Mark Shurey – Osteopath and flamenco guitarist
Words by Katrina Edbrooke
Many people come to Spain on holiday and consequently decide they want to live here. Mark Shurey knew he wanted to live in Spain long before he ever set foot in the country.
From an early age growing up in Norwich, Mark was fascinated by the guitar and was studying classical music when, by chance, he met a group of Gypsy travelers camping on an abandoned airstrip. Mark remembers those days as idyllic, practising guitar in a beautiful orchard surrounded by caravans, horses and most importantly musicians and dancers. They taught him the complex flamenco rhythms and how to accompany the dancers and even took him with them when they travelled around Holland and Ireland performing. It was this experience that made him realise he could leave England.
One day he decided to do just that. He left his job, sold his house, jumped on a boat and, carrying his guitar, hitched across country all the way to Almería. With enough money to last a year, he was determined to make the most of it. Eleven years later, he is still here and runs successful osteopath clinics in Granada and Nerja as well as being an accomplished flamenco guitarist whom the locals have nicknamed Pimientito, little pepper.
However, on arriving in Andalucía he had been stunned by the flamenco guitarists he met. “I felt cheated almost. I had thought I had a high level of playing and then discovered I still had a long way to go”. Mark chose to settle in Nerja where he found a small but thriving flamenco scene. Regular performances at the flamenco clubs meant Mark could spend his evenings accompanying rumbas, improving his Spanish and gaining acceptance amongst the flamenco players.

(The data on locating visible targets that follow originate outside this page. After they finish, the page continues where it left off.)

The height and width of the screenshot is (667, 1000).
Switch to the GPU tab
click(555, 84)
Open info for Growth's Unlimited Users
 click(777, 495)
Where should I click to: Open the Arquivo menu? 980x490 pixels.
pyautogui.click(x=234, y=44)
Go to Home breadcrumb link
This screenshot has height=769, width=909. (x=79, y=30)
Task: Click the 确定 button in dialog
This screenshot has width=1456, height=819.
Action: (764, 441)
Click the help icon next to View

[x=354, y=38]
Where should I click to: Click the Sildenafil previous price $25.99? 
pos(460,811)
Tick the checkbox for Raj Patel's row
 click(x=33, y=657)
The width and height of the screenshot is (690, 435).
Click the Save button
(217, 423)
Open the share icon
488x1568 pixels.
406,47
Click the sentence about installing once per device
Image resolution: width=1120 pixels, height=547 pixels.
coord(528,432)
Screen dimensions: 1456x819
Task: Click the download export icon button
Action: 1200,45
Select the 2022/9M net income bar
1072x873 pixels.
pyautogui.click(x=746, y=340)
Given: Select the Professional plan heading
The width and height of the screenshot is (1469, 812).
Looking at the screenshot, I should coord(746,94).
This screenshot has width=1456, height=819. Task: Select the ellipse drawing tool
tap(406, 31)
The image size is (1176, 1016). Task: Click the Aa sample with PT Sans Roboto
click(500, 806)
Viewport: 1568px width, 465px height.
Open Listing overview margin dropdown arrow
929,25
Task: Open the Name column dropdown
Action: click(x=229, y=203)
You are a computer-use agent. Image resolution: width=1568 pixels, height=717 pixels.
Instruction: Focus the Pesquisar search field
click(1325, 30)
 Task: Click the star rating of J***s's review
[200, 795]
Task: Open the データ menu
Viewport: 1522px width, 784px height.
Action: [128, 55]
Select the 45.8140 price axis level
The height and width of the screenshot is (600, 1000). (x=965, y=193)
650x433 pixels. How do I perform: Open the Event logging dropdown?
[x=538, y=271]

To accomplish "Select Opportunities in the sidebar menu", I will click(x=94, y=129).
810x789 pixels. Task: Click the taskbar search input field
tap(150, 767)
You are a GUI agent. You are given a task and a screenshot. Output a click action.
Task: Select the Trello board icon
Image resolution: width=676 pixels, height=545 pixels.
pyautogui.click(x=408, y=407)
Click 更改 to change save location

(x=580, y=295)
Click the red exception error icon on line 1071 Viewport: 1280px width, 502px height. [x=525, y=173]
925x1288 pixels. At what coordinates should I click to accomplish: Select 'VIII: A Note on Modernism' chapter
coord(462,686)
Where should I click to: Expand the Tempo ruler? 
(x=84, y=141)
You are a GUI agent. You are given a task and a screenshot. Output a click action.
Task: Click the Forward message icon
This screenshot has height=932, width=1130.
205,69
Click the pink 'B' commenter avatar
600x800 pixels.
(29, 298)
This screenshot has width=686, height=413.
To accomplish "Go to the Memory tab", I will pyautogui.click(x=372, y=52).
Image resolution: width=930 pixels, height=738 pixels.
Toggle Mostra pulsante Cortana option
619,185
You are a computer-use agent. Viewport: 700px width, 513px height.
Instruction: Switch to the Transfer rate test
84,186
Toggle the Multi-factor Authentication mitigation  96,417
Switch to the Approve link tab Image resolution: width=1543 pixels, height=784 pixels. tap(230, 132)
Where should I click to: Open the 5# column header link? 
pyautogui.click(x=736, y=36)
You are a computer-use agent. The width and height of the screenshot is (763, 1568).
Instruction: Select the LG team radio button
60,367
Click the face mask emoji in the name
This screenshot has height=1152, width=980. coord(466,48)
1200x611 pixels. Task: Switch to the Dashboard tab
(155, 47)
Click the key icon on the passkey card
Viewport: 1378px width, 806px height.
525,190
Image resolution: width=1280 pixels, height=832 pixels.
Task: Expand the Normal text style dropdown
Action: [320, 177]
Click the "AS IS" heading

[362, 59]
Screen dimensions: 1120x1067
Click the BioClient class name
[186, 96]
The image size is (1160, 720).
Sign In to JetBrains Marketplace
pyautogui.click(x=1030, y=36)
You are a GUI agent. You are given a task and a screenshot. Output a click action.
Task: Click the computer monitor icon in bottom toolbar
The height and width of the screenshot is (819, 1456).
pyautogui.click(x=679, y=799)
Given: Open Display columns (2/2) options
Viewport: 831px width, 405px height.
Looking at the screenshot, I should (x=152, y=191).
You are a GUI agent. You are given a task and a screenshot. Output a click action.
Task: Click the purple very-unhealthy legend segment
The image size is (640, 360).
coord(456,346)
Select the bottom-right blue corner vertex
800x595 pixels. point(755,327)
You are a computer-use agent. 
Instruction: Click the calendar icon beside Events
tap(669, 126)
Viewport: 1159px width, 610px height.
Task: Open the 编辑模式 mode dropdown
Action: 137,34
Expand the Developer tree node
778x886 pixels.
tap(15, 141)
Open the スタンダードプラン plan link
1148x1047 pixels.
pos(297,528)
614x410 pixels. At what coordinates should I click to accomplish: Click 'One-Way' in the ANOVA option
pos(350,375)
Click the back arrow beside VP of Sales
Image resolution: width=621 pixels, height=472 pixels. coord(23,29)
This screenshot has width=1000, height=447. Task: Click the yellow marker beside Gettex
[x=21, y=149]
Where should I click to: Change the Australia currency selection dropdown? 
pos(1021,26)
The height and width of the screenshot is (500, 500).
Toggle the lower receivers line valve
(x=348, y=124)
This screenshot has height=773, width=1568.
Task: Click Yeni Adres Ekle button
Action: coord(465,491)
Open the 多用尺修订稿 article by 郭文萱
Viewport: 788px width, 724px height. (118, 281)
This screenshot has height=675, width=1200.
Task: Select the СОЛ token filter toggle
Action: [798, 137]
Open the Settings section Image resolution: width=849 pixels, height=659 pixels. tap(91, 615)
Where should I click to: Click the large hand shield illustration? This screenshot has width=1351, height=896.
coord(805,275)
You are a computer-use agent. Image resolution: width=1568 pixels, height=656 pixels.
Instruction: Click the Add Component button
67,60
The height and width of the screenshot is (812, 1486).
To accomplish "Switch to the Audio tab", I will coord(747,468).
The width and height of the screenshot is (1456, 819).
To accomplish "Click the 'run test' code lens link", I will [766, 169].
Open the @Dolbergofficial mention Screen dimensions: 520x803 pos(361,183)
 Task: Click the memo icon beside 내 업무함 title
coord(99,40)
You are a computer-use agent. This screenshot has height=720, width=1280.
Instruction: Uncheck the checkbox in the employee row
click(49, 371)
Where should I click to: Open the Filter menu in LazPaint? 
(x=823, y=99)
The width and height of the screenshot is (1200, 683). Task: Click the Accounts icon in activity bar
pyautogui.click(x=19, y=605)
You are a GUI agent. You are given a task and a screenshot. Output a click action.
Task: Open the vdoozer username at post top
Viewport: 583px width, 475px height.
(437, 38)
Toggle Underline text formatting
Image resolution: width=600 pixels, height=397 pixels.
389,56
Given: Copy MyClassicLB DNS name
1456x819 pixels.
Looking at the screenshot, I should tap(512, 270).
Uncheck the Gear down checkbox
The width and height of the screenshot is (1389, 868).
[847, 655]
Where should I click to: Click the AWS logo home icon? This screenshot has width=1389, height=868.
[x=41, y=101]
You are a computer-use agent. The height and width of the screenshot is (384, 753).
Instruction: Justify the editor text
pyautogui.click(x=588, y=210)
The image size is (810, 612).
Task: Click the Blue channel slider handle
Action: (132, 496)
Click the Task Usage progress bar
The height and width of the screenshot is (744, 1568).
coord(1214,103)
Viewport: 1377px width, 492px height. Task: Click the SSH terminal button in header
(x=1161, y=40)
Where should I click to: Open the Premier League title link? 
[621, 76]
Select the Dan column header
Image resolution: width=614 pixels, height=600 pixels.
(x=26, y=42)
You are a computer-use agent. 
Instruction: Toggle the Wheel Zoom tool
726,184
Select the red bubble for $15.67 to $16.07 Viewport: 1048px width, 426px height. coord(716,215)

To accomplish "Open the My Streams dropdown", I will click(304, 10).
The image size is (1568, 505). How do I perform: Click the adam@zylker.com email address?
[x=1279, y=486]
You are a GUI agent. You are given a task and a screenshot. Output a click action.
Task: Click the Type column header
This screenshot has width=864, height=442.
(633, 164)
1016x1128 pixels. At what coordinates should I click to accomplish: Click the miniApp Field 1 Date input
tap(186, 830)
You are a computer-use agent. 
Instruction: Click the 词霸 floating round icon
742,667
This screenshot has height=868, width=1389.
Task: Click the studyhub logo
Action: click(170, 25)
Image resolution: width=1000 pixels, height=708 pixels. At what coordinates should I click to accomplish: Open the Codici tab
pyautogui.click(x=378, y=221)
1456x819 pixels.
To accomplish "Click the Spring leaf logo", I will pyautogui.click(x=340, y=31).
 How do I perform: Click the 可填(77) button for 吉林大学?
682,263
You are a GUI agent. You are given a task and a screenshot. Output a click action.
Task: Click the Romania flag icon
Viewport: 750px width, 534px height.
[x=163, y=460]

In England he had graduated with a Diploma in Osteopathy from the European school of Osteopathy in Kent. It served him well, five years of training was followed by four years of working for the NHS and on his arrival to Nerja he found he was the only qualified Osteopath in the region. After 2 years of working from home, a place he describes as a dream house with its own beach, he established himself in professional premises in Nerja.
Mark had always wanted to live and work in Granada and four years ago he found the perfect place, on Gran Via, to open another clinic. “One of the good things about practising here is working alongside other doctors and being able to refer people to specialists in a very short time with no waiting lists”. Many of his patients come from the flamenco world. “I started off treating quite a lot of musicians, bizarrely they trusted me not because of my qualifications but because I was a guitarist.”
Flamenco and osteopathy may seem worlds apart but Mark feels they have a lot in common in that both are physically demanding and require total concentration. “I really would not want to spend my entire life doing one or the other, the fact is that they are both complementary. Working during the day as an osteopath is something that I find incredibly rewarding but actually it can be quite draining as well, so flamenco works as a release for me”.